What to produce: Go through the data and count the lines holding the string "badge". Write only the number.

· · · ·

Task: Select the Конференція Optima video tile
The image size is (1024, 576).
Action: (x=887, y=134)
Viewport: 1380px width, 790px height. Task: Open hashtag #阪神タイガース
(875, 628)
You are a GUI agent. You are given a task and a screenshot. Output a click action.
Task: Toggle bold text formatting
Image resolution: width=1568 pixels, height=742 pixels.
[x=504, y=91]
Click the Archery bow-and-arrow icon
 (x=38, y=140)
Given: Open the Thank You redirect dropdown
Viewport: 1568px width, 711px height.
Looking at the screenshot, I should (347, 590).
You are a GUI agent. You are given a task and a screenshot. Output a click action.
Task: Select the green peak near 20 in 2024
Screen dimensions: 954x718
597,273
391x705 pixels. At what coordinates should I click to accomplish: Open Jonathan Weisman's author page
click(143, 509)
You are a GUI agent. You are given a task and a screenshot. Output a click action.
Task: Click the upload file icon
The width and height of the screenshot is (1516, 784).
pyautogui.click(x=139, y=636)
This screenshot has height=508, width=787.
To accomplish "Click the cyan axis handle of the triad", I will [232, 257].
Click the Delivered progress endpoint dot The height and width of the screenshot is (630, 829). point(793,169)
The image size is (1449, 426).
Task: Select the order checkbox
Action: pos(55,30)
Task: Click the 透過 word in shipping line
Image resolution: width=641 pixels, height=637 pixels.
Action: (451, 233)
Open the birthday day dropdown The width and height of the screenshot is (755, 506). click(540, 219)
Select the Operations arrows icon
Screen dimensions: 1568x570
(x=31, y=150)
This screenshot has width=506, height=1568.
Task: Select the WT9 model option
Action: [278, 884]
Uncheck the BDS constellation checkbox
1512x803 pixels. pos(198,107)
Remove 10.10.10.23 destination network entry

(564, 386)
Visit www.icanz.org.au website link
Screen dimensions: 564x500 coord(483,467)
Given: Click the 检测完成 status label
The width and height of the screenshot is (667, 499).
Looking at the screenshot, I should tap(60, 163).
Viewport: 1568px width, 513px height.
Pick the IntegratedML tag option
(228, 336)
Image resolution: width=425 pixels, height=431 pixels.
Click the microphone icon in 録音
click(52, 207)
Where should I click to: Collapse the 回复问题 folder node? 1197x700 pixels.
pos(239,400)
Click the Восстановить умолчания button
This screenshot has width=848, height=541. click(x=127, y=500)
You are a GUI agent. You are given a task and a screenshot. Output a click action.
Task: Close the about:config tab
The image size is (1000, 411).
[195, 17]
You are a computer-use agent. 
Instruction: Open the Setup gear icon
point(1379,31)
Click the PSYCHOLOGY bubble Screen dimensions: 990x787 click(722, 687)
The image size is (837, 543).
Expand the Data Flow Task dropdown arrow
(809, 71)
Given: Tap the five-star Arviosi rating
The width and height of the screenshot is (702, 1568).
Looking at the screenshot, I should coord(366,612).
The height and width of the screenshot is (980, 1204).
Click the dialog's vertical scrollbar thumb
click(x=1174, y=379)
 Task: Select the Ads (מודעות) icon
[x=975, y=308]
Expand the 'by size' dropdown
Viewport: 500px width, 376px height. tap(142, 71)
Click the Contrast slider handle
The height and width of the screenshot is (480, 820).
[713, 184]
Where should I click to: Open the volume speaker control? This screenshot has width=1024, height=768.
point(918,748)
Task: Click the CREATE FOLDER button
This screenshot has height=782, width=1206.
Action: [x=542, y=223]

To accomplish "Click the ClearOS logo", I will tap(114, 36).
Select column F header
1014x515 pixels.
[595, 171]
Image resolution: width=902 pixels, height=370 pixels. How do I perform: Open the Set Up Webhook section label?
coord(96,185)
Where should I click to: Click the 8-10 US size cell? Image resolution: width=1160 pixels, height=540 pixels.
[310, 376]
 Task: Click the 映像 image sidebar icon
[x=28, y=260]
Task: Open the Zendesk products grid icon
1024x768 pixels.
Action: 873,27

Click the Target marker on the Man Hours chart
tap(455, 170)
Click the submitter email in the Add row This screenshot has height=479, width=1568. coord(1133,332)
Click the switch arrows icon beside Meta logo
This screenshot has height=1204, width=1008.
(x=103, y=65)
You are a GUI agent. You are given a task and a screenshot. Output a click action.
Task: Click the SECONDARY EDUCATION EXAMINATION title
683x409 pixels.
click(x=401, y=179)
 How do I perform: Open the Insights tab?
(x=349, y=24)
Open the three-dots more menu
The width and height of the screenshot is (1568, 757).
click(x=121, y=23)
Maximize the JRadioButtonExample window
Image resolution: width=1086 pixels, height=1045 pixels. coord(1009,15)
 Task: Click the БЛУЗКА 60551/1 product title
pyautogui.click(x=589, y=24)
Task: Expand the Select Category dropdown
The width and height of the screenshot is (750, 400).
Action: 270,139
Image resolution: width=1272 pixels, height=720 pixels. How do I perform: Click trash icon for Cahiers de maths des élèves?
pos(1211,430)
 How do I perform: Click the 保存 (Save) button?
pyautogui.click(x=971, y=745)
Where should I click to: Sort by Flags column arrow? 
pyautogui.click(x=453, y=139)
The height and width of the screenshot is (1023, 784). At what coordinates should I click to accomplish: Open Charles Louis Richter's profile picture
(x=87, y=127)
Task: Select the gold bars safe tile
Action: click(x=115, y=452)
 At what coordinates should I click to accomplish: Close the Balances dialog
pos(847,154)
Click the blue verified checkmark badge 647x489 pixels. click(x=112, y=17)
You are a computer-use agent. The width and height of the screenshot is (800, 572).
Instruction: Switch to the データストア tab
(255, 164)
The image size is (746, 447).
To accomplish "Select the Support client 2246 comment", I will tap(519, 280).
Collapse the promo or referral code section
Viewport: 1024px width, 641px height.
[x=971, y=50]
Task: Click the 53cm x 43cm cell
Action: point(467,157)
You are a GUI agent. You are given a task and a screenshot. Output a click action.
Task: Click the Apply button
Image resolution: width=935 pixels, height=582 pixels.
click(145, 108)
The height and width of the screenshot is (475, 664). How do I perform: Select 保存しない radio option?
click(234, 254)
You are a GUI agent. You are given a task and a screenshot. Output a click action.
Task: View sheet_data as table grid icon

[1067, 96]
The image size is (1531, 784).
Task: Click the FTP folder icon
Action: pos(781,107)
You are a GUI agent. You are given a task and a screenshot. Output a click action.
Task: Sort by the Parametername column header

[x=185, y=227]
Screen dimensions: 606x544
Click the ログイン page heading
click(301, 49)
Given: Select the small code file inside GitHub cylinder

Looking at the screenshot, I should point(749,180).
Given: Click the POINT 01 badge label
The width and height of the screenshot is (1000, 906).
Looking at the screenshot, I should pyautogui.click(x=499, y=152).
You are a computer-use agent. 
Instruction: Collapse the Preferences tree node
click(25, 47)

· · · ·

Output below: 2